──────── TASK INPUT ────────
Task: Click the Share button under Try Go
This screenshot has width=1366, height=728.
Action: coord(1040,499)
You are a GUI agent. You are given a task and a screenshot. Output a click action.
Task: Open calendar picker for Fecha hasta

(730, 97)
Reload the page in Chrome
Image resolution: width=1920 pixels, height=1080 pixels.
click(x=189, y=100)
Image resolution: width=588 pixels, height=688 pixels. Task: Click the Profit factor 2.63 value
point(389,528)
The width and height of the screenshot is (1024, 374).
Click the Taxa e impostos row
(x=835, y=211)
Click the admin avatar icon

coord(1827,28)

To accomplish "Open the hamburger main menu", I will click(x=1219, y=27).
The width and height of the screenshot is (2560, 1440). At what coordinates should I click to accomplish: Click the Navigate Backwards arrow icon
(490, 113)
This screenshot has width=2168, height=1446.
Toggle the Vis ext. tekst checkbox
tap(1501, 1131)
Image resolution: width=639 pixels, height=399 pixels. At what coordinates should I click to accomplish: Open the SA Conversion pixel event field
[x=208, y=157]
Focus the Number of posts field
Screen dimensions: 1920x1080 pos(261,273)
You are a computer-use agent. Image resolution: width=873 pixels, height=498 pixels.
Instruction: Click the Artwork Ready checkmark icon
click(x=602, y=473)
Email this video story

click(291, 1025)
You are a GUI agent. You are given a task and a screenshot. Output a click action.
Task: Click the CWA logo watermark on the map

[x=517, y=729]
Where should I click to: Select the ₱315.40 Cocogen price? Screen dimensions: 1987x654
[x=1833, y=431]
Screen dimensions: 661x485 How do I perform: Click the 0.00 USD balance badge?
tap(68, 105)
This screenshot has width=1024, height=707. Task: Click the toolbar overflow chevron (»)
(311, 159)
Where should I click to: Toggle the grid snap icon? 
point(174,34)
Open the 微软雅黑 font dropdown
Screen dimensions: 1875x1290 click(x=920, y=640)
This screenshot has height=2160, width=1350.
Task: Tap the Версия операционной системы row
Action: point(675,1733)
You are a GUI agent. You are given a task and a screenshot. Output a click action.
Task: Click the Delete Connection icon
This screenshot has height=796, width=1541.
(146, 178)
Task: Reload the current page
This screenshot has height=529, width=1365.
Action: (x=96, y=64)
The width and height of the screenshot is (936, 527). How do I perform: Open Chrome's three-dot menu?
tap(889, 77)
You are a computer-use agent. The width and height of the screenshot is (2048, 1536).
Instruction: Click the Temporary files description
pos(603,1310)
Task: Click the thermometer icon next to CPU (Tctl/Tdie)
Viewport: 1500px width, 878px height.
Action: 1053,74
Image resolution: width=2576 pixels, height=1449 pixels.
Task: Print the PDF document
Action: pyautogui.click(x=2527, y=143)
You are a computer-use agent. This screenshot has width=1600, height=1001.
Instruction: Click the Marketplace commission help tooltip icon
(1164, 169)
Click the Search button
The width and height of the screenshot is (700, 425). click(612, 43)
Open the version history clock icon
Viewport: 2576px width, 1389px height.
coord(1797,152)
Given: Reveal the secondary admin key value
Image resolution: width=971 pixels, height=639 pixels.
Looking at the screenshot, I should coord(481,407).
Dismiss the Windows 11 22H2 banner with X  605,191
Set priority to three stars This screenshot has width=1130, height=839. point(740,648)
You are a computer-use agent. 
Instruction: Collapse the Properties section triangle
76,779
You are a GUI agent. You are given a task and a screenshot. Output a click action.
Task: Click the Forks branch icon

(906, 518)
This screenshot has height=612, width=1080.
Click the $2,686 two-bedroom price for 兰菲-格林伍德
────────
▸ TASK BRIEF
Copy all of the items above, putting "Goal" in place of every "Instruction" and leaving everything else as it is.

▸ EXERCISE RESULT
Task: Click the Share button under Try Go
This screenshot has width=1366, height=728.
Action: coord(1040,499)
You are a GUI agent. You are given a task and a screenshot. Output a click action.
Task: Open calendar picker for Fecha hasta

(730, 97)
Reload the page in Chrome
Image resolution: width=1920 pixels, height=1080 pixels.
click(x=189, y=100)
Image resolution: width=588 pixels, height=688 pixels. Task: Click the Profit factor 2.63 value
point(389,528)
The width and height of the screenshot is (1024, 374).
Click the Taxa e impostos row
(x=835, y=211)
Click the admin avatar icon

coord(1827,28)

To accomplish "Open the hamburger main menu", I will click(x=1219, y=27).
The width and height of the screenshot is (2560, 1440). At what coordinates should I click to accomplish: Click the Navigate Backwards arrow icon
(490, 113)
This screenshot has width=2168, height=1446.
Toggle the Vis ext. tekst checkbox
tap(1501, 1131)
Image resolution: width=639 pixels, height=399 pixels. At what coordinates should I click to accomplish: Open the SA Conversion pixel event field
[x=208, y=157]
Focus the Number of posts field
Screen dimensions: 1920x1080 pos(261,273)
You are a computer-use agent. Image resolution: width=873 pixels, height=498 pixels.
Goal: Click the Artwork Ready checkmark icon
click(x=602, y=473)
Email this video story

click(291, 1025)
You are a GUI agent. You are given a task and a screenshot. Output a click action.
Task: Click the CWA logo watermark on the map

[x=517, y=729]
Where should I click to: Select the ₱315.40 Cocogen price? Screen dimensions: 1987x654
[x=1833, y=431]
Screen dimensions: 661x485 How do I perform: Click the 0.00 USD balance badge?
tap(68, 105)
This screenshot has width=1024, height=707. Task: Click the toolbar overflow chevron (»)
(311, 159)
Where should I click to: Toggle the grid snap icon? 
point(174,34)
Open the 微软雅黑 font dropdown
Screen dimensions: 1875x1290 click(x=920, y=640)
This screenshot has height=2160, width=1350.
Task: Tap the Версия операционной системы row
Action: point(675,1733)
You are a GUI agent. You are given a task and a screenshot. Output a click action.
Task: Click the Delete Connection icon
This screenshot has height=796, width=1541.
(146, 178)
Task: Reload the current page
This screenshot has height=529, width=1365.
Action: (x=96, y=64)
The width and height of the screenshot is (936, 527). How do I perform: Open Chrome's three-dot menu?
tap(889, 77)
You are a computer-use agent. The width and height of the screenshot is (2048, 1536).
Goal: Click the Temporary files description
pos(603,1310)
Task: Click the thermometer icon next to CPU (Tctl/Tdie)
Viewport: 1500px width, 878px height.
Action: 1053,74
Image resolution: width=2576 pixels, height=1449 pixels.
Task: Print the PDF document
Action: pyautogui.click(x=2527, y=143)
You are a computer-use agent. This screenshot has width=1600, height=1001.
Goal: Click the Marketplace commission help tooltip icon
(1164, 169)
Click the Search button
The width and height of the screenshot is (700, 425). click(612, 43)
Open the version history clock icon
Viewport: 2576px width, 1389px height.
coord(1797,152)
Given: Reveal the secondary admin key value
Image resolution: width=971 pixels, height=639 pixels.
Looking at the screenshot, I should coord(481,407).
Dismiss the Windows 11 22H2 banner with X  605,191
Set priority to three stars This screenshot has width=1130, height=839. point(740,648)
You are a computer-use agent. 
Goal: Collapse the Properties section triangle
76,779
You are a GUI agent. You are given a task and a screenshot. Output a click action.
Task: Click the Forks branch icon

(906, 518)
This screenshot has height=612, width=1080.
Click the $2,686 two-bedroom price for 兰菲-格林伍德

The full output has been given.